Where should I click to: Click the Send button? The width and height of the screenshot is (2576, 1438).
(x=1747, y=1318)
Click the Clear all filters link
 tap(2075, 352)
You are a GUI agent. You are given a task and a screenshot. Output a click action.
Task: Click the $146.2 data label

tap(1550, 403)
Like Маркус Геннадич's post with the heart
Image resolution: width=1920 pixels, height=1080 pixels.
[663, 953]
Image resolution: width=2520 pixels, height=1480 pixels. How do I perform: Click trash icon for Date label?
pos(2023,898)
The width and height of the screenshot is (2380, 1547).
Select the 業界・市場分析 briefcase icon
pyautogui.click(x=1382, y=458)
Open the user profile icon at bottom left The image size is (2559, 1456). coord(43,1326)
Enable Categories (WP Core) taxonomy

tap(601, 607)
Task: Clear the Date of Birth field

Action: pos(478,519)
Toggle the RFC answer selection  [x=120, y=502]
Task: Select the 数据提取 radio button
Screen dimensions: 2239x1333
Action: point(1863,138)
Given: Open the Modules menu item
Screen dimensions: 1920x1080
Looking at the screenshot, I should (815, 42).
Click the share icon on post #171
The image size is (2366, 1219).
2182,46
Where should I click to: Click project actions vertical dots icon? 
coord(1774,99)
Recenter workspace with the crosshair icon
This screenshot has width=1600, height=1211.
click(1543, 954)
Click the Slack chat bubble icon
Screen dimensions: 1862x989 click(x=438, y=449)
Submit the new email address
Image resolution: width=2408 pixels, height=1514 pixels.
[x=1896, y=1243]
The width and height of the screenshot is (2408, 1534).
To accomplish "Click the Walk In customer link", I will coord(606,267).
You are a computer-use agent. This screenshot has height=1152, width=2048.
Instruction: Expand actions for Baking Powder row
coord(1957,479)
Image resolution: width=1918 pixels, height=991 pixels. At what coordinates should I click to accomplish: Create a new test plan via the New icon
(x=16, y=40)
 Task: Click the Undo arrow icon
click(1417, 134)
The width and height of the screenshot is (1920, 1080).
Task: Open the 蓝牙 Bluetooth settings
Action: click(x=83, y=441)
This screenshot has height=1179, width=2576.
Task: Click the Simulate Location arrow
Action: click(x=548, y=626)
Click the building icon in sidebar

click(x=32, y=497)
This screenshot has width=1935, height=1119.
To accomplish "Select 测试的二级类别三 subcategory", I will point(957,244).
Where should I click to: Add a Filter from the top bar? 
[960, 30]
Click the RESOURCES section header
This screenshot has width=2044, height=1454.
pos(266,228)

[Task details]:
What lines above hold the word "agent"? Pull each one out.

[Written reply]:
You are a GUI agent. You are given a task and a screenshot. Output a click action.
You are a computer-use agent. This screenshot has height=1152, width=2048.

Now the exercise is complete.